Manana represented everything about Swallows – articulate, jolly, down-to-earth, unique and outstanding in his portfolio. He has won many numerous Best Public Relations Officer (PRO) awards, one has lost count and he was the glue that kept the team together when the team was going through internal squabbles in the past because every Swallows person could relate with him. Even opposition team fans liked him because he lived, dreamt, ate, drank football and was respectful of other teams with a sense of humour that seemed to be in-born. He had this disarming diplomacy, he could tell anyone to go to hell in such a way that one looked forward to the trip.


As recent as the last SBIS Radio Sports Show on the Friday ahead of the Ingwenyama Cup final on February 5, his war of words with Young Buffaloes PRO, Sandile Gwebu left me giggling like school girls having found the head teacher in an uncompromising position with one of their own. Gwebu had boastfully said they had not conceded a goal the whole tournament and all the games, they only kicked off play once.

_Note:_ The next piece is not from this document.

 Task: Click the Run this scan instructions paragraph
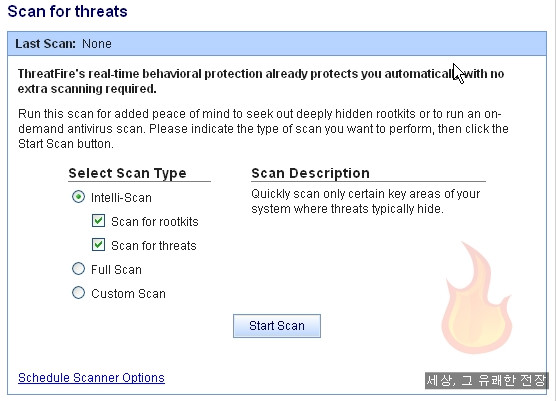coord(263,129)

“Ngelisontfo Mthetho ngingasho ngiliphindze kutsi i-Young Buffaloes itayisusa ibhola hhayi kanye kodvwa kanengi kanengi. If bangakakwenti loko batabe sebaphula umtsetfo webaka-FIFA!” He crowed.
Describing his team’s enterprising attacking flair, Manana often told national radio listeners that, “Tsine siyi-Mbabane Swallows Football Club sifike ekhaya lemuntfu sinconcotse ngesihle. Bangasivuleli. Bese sisebentisa i-minimum force. Nasolo ungavuli bese singena nalesivalo!”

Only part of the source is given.